There will be opportunity to discuss the procedure with a Nurse Specialist and hopefully any questions you have will be answered.
You will also find out whether you need to avoid eating and drinking prior to admission and instructions will be provided regarding your current medications such as which to stop and for how long beforehand.
After seeing the nurse you may need to have an ultrasound scan of the heart called a transoesophageal echocardiogram. The purpose of this test is to view the heart in detail and ensure that there are no blood clots within the heart which could lead to stroke if an ablation procedure is performed.
How this is done
Your throat will be sprayed with a local anaesthetic to make it numb. You may then be given sedation into a vein. Following this you will be asked to swallow a probe into your gullet and stomach. The test takes about 30 minutes. Common side effects of the test include a sore throat and discomfort during the procedure. Although there is a risk of damaging your food pipe, this is very rare.
Implantable Cardiac Defibrillator (ICD)
What is an ICD?
ICDs are implanted to protect from serious fast heart rhythm disturbances (arrhythmias).
The ICD is a small device containing a battery and computer; it differs from an ordinary pacemaker because it has the ability to deliver large electric shocks and can treat fast rhythm problems. It is usually implanted in the left chest wall under the collarbone and connects to the heart via 1, 2 or 3 leads or wires. Its job is to constantly monitor the heart rate. Should it detect a fast rhythm it can deliver electrical therapy to “reset” the heart back into a normal rhythm.
ICDs are mainly aimed at treating electrical problems in the heart, in general they will not alter other cardiac symptoms; for example chest pain or breathlessness.
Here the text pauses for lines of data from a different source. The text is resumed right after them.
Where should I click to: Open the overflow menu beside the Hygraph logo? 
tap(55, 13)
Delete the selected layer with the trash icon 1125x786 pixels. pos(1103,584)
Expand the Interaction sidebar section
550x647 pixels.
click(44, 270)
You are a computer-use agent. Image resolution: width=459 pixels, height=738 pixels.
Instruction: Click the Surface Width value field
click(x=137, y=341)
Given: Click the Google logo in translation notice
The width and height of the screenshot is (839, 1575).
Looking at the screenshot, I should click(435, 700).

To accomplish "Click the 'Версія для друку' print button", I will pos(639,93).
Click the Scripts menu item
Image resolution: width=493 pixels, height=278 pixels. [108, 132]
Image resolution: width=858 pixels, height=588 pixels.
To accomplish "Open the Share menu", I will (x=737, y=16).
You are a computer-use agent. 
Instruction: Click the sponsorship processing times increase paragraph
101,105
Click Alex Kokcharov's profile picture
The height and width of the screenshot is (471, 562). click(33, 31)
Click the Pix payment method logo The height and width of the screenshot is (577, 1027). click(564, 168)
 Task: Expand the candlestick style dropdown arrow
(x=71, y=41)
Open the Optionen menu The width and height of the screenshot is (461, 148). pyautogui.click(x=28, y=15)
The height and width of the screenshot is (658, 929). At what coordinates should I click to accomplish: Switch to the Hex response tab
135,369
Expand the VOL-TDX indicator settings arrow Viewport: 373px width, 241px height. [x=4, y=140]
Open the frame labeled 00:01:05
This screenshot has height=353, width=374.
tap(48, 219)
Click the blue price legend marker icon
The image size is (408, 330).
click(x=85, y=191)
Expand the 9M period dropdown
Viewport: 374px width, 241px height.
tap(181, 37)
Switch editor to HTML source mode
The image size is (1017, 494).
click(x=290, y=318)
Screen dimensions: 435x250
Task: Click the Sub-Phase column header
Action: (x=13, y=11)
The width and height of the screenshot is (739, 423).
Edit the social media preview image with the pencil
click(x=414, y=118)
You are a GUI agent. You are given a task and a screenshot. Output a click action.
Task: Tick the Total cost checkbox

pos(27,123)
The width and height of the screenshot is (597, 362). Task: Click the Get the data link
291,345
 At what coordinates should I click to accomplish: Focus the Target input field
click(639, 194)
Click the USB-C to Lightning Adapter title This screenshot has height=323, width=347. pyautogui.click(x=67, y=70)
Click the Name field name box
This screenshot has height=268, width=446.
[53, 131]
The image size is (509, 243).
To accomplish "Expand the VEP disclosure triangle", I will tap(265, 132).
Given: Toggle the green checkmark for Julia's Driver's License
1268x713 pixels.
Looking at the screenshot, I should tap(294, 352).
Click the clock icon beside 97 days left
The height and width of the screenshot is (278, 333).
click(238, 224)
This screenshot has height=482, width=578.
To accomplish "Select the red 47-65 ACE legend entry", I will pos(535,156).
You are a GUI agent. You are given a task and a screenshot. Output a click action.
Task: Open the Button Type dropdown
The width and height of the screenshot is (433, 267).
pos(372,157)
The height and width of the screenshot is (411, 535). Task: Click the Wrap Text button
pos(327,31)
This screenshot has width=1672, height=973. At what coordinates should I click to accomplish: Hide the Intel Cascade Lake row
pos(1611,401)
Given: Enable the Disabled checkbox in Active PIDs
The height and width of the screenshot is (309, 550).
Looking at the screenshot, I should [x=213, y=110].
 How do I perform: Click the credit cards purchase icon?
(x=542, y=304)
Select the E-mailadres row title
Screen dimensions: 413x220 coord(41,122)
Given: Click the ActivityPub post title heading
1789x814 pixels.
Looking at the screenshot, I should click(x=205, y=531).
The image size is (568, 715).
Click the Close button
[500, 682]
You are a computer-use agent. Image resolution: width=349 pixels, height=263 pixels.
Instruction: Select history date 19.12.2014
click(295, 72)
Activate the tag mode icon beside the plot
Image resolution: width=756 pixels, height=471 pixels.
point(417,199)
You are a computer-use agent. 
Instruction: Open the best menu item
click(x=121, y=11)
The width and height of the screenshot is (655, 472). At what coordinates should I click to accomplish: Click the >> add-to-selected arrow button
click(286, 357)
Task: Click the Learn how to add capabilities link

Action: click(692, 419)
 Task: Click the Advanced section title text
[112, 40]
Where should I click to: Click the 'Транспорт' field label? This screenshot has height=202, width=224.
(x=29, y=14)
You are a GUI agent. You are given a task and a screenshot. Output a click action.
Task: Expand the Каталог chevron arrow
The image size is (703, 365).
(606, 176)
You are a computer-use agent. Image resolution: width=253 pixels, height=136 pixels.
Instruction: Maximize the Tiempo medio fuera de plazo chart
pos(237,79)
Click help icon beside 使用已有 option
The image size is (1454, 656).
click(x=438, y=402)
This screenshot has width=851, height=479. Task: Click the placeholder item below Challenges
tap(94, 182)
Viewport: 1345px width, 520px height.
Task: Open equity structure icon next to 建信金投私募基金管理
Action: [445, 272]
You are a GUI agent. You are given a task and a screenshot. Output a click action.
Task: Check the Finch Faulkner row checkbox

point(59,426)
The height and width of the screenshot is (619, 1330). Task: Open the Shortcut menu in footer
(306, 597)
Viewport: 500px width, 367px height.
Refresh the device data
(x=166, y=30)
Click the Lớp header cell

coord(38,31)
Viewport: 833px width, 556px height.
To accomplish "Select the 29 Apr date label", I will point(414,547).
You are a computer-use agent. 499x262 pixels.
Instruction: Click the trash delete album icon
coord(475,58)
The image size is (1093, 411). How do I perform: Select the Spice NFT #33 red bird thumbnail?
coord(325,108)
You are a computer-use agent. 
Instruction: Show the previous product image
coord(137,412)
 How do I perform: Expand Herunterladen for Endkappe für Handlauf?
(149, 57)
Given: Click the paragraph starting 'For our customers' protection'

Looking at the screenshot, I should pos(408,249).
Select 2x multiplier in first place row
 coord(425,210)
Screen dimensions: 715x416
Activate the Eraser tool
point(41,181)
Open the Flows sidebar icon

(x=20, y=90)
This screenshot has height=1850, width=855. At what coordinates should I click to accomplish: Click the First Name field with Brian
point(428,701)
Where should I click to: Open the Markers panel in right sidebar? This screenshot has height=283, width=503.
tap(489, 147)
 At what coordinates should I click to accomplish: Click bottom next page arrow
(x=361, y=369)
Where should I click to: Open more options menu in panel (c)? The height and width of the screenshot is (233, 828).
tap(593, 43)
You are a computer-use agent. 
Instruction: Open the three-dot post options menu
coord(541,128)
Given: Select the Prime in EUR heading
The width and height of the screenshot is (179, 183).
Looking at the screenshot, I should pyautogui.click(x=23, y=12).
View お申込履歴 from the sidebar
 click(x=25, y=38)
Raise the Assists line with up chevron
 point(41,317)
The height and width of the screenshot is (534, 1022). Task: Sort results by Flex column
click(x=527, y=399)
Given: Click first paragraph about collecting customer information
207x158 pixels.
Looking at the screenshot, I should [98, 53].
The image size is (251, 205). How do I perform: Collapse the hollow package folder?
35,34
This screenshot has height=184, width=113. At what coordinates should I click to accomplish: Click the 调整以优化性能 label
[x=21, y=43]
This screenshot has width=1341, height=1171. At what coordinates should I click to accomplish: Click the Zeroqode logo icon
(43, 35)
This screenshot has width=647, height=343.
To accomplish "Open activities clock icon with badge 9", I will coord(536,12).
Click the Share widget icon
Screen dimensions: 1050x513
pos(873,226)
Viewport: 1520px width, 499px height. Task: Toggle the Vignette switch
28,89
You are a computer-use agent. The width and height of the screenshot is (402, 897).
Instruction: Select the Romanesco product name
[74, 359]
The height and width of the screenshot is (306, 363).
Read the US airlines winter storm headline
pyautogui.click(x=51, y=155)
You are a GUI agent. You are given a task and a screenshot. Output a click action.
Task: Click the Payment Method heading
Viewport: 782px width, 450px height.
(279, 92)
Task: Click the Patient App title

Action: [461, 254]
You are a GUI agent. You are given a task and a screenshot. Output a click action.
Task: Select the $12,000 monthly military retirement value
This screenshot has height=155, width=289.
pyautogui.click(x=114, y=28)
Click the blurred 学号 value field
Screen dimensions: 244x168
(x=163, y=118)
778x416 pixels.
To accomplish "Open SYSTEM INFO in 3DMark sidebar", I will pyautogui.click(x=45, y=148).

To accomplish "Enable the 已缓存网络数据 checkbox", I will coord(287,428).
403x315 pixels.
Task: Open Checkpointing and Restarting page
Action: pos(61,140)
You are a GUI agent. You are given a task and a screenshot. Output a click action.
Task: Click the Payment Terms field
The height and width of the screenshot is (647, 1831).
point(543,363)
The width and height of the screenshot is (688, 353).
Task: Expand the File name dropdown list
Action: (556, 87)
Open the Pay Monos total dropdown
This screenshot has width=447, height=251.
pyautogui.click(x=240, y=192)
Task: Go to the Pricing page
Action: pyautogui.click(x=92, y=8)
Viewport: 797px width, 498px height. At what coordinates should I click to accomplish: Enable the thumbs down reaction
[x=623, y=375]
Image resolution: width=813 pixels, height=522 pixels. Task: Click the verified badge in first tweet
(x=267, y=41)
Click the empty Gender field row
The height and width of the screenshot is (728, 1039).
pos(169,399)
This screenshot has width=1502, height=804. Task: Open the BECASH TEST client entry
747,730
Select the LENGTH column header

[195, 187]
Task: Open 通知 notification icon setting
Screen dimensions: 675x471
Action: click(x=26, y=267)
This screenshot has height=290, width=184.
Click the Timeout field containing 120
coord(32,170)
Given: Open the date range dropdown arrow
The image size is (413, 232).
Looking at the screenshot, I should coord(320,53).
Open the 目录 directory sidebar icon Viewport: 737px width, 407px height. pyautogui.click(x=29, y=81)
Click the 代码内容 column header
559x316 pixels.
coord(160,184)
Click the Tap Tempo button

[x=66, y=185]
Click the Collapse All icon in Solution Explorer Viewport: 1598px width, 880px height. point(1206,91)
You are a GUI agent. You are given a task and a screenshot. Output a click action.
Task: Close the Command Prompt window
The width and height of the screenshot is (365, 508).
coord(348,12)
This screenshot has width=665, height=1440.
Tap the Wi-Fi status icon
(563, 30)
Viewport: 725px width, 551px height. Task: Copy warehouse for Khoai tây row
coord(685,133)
Patients who are considered for this type of device have either experienced a serious arrhythmia or are likely to do so. Your nurse or doctor can explain how it applies to you.
Cardioversion
What is a cardioversion?
This is the delivery of a small direct electrical current (a shock) to the heart in an attempt to interrupt the abnormal activity, this interruption allows the pacemaker of the heart to step in and a normal rhythm to take over. The small electrical shock is delivered by a specialised machine called a defibrillator. Two pads are placed on your chest and the defibrillator which has two paddles on it is placed over these pads and the electric shock is administered. You will be asleep during the procedure and therefore will not feel anything.
The procedure will take place in a small anaesthetic room attached to the ward. The nurse will give you a gown and ask you to remove any dentures. You will be taken to the anaesthetic room on your bed or a trolley. You will have leads attached to your chest so that we can monitor your heart. You will be asked to lie flat with one pillow under your head (if possible).
A venflon (a small needle) will be placed in the back of your hand to allow the anaesthetist to give you medication to put you to sleep.
A doctor and an anaesthetist will be with you at all times. You will be asked to breathe deeply through into an oxygen mask. You will be asleep for a short while during which time the procedure will take place.